Wellness Club — Women’s Health Month

Wellness Club — Women’s Health Month
Abingdon, VA. - Friday, May 1, 2026.

Written by: Chastity O’Quinn, RDN, LDN

In honor of Women’s Health Month, it’s the perfect time to focus on what helps women feel their best. To feel strong, energized, and supported, nutrition plays a big part in that. A few essential nutrients make a meaningful difference, but many women aren’t getting enough of them in their daily routine.

 

Iron: The Energy Mineral 

Iron deficiency is one of the most common nutrient gaps in women.

Functions

Supports oxygen transport and energy

Helps prevent fatigue and brain fog

Essential during pregnancy and postpartum

Sources: Lean beef, chicken thighs, turkey, spinach, lentils, beans, pumpkin seeds, iron fortified cereals.

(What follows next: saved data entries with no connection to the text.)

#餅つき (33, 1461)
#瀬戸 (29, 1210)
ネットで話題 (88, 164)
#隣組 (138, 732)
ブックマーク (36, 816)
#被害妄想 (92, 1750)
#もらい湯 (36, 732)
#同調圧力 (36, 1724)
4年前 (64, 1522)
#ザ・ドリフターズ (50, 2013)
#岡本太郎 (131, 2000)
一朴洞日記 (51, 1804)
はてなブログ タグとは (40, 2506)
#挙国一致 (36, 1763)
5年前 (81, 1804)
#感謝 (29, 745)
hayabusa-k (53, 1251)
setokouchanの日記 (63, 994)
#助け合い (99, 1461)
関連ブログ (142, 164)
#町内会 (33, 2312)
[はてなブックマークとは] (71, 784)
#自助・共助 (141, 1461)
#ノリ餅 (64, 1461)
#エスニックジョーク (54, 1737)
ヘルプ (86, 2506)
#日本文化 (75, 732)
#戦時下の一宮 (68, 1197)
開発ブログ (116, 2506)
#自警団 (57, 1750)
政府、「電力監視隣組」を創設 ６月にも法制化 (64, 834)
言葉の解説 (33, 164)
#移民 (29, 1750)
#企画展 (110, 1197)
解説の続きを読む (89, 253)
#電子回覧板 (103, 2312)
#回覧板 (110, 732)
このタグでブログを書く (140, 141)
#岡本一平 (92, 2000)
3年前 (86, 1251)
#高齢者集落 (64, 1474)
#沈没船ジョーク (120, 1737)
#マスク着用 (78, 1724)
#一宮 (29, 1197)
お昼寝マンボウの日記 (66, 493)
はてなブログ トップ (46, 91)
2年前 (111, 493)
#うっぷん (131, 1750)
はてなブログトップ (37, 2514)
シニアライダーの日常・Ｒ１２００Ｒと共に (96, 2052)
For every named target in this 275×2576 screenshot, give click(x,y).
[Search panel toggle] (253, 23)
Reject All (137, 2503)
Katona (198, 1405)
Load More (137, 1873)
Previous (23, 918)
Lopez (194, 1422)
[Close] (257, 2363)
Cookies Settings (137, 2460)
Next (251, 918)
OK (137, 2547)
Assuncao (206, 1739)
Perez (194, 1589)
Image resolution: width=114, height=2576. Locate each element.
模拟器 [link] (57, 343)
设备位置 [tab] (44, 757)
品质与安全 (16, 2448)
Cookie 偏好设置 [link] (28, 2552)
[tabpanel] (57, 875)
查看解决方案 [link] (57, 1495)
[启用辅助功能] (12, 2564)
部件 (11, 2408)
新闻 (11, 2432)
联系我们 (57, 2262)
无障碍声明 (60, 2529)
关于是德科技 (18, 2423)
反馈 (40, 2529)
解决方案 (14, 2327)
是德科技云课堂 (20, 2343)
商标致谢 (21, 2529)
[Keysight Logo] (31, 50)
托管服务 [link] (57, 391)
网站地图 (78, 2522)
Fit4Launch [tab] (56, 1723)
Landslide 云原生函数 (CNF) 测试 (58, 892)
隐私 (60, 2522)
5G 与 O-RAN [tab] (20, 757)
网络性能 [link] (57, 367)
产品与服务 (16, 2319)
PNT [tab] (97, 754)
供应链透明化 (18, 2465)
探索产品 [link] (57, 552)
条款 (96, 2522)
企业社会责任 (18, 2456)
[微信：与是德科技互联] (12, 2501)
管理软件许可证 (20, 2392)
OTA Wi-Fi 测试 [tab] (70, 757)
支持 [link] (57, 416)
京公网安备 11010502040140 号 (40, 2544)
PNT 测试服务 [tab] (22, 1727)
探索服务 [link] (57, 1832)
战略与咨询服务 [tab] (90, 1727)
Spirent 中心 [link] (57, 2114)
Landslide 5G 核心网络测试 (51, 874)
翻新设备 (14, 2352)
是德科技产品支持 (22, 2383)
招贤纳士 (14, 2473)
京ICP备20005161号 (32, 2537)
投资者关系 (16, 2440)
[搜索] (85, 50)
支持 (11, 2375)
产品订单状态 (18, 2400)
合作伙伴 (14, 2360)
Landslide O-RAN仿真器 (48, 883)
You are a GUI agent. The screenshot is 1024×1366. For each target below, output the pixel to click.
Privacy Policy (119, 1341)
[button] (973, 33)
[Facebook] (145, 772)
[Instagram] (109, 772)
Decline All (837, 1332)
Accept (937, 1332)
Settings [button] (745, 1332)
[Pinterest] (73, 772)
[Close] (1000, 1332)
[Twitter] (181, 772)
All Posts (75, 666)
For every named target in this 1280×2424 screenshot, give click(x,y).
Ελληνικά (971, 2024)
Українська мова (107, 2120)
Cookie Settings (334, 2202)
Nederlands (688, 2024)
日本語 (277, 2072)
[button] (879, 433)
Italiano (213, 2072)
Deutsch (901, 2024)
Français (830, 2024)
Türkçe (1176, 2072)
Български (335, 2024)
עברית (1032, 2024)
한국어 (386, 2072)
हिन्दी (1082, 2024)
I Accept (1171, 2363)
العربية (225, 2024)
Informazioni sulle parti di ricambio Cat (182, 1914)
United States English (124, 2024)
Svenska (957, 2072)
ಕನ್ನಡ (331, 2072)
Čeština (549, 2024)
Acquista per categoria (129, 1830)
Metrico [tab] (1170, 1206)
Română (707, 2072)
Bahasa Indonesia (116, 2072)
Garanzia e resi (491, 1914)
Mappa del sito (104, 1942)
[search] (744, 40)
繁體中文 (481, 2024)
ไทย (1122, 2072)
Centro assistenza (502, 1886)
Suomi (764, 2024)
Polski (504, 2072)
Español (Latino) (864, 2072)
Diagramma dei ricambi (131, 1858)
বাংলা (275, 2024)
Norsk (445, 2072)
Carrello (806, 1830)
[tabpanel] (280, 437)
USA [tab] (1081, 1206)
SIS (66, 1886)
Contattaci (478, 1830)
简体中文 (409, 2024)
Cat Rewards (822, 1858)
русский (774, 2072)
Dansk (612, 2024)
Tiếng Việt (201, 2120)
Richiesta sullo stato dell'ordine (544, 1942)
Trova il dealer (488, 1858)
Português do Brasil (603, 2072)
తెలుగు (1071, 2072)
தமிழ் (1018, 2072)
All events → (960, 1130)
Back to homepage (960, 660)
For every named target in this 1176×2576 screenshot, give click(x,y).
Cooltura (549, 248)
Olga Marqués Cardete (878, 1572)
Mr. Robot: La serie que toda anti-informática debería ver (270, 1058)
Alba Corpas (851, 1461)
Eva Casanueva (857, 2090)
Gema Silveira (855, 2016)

Tip: Pair plant-based iron with vitamin C foods (berries, citrus, peppers) to boost absorption.

 

Calcium: The Foundation of Strong Bones

Women naturally lose bone density over time, making calcium essential.

Functions:

Builds and maintains strong bones

Supports muscle and nerve function

Helps regulate hormones

Foods: milk, yogurt, cottage cheese, fortified plant milk, canned salmon or sardines with bones, and kale.

Tip: Calcium best in smaller amounts throughout the day.

Vitamin D: Immunity, Mood, and Bone Support

Many women are low in vitamin D, especially in winter or if they spend most of the day indoors.

Sources: Fortified milk, eggs, mushrooms exposed to UV light, salmon, and sardines.

Tip: Vitamin D is fat soluble, aim to enjoy it with avocado, nuts, or olive oil.

 

Fiber: Digestion, Hormone Balance, and Heart Health

Most women get only half the recommended daily fiber.

Functions

Supports regular digestion

Helps balance blood sugar

Promotes heart health

Aids in estrogen metabolism

Sources: Berries, apples, pears, beans, lentils, chickpeas, oats, quinoa, whole grain breads, nuts and seeds, and vegetables of all kinds.

 

Omega 3s: Brain and Heart Support

Omega 3s help reduce inflammation and support brain and heart health, yet many women don’t get enough.

Sources: Salmon, sardines, trout, chia seeds, flaxseed, walnuts, and omega 3–fortified eggs.

Tip: Add chia or flax to yogurt, smoothies, or oatmeal for a daily boost.

By focusing on these key nutrients, women can support their energy, hormones, and long-term health in simple, sustainable ways. Small, consistent choices truly add up.